Mesmo as obras públicas, com aparente finalidade coletiva, serão mera forma de enriquecimento ilícito e obtenção de ainda mais poder. A corrupção é como um vício para o corrupto, que vê em cada trâmite burocrático uma brecha, em cada obra pública uma oportunidade e em cada contribuinte uma cifra a ser usada para enriquecer a si e a seus correligionários.

Cair em descrédito em relação a tudo é o que o corrupto mais deseja; o indivíduo, cansado de ser achincalhado, adota uma postura passiva, não se importando com a corrupção sistêmica e generalizada: vota nulo ou, pior, vota no político que lhe concede benefícios pessoais. Assim, o cidadão entra no jogo, mas se esquece que aquele que lhe dá com uma mão lhe toma com a outra.

Aí, passa a reclamar de quão ruim é a situação do país e quão baixo é o retorno da alta carga tributária paga. Nada é de graça.
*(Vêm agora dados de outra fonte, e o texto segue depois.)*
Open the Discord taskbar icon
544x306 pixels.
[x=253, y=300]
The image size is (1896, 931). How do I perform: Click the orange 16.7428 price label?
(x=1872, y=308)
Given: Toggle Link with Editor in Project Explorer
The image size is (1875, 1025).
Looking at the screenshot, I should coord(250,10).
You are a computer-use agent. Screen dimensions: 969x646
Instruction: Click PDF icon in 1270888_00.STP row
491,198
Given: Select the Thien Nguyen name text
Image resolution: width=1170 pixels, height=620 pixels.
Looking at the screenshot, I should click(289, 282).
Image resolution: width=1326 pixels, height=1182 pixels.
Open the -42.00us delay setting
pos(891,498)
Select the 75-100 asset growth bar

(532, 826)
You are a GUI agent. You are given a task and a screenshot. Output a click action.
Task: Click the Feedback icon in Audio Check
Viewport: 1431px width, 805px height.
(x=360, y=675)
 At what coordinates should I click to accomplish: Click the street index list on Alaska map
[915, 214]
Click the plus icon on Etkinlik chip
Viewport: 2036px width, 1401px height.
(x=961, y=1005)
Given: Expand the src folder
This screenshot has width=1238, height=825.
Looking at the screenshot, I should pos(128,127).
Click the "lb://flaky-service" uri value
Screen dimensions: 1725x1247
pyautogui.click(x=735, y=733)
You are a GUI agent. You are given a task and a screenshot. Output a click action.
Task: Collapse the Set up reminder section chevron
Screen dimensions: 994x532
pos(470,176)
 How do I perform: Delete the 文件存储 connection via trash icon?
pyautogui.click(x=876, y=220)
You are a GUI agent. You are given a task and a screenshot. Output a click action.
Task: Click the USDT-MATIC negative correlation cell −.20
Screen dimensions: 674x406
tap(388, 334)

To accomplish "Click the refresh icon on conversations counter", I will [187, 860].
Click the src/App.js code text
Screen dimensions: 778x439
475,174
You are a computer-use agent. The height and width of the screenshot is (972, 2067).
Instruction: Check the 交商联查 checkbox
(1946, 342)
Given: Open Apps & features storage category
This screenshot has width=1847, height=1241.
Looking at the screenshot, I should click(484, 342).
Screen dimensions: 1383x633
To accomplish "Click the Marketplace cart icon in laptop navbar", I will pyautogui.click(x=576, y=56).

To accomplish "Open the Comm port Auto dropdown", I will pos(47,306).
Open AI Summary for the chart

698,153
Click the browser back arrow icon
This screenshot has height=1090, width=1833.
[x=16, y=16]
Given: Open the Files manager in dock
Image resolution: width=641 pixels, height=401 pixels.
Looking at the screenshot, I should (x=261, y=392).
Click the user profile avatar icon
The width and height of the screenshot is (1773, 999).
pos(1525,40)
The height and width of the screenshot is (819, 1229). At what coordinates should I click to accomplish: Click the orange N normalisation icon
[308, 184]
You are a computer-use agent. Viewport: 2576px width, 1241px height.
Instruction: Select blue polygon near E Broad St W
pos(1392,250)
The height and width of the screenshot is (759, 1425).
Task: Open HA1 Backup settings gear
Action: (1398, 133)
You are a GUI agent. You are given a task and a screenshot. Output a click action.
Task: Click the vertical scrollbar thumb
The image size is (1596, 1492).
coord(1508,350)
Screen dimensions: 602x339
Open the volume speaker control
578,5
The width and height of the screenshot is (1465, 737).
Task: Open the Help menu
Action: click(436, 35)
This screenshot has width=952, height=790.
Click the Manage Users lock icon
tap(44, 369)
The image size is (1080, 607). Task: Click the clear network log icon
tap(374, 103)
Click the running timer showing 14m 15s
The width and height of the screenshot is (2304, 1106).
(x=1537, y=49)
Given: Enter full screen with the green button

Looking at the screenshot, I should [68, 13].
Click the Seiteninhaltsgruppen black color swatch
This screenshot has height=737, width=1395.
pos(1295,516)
Cada milheiro de tijolos entregues a um eleitor equivale a, pelo menos, dois ou mais que serão subtraídos dos cofres públicos para "ressarcir" o candidato corrupto eleito. O mesmo vale para qualquer outro benefício de caráter individual, inclusive cargos públicos.

Não há, evidentemente, como comparar pequenas e grandes corrupções (há, sim, uma grande diferença de montantes, embora a conduta ímproba seja igualmente censurável). Só que jogar o jogo facilita, e muito, a vitória dos maus.

Outros fatores são igualmente essenciais para a verificação do atual quadro em que o Brasil se encontra.

burocracia excessiva dificulta a fiscalização e pouco ajuda na coibição das práticas escusas. Por outro lado, torna os meios mais onerosos que os fins.

Ademais, tal poder de regular tudo e todas as atividades sob o argumento de bem-estar coletivo gera sempre a possibilidade de auxílio aos "amigos do rei". Tributa-se muito para conceder crédito a juros quase zero a determinadas empresas: um total absurdo, violando os princípios da livre concorrência, da isonomia, da impessoalidade e da probidade!

É ponto chave, também, que o cidadão costuma exigir demasiados benefícios. Isso exige mais tributação e a concessão de mais funções ao Estado, que nada mais é que um conglomerado de instituições integradas por pessoas controlando o patrimônio público. Esses órgãos geralmente são dirigidos por agentes eleitos ou indicados por políticos.

Ou seja, o próprio indivíduo que reclama da corrupção concede aos corruptos ainda mais poder ao exigir mais e mais benesses. É um paradoxo pouco perceptível no primeiro momento, mas a análise facilita a compreensão do porquê de os montantes se tornarem cada vez mais vultosos.

Outrossim, quanto mais se arrecada sob o pretexto de "fazer mais pela saúde e pela educação", mais difícil fica fiscalizar o direcionamento de tributos, geralmente, sem efetiva vinculação e de aplicação discricionária. Vide os gigantescos empréstimos do BNDES, que voltavam, em parte, por meio de doação partidária em época de eleição.

O motivo expresso é sempre bom. Só que a efetiva finalidade de uma medida política raramente corresponde ao dito objetivo.

É, sim, necessário alterar a forma de exercício do voto e a estruturação dos Poderes, bem como as atribuições do Estado, a fim de diminuir a ingerência dos políticos na vida privada dos cidadãos e reduzir o poder dos eleitos.

Portanto, fica claro que uma reforma política é realmente necessária.

Difícil é crer que o Lobo Mau vai deixar os Três Porquinhos em paz sem nenhum porém.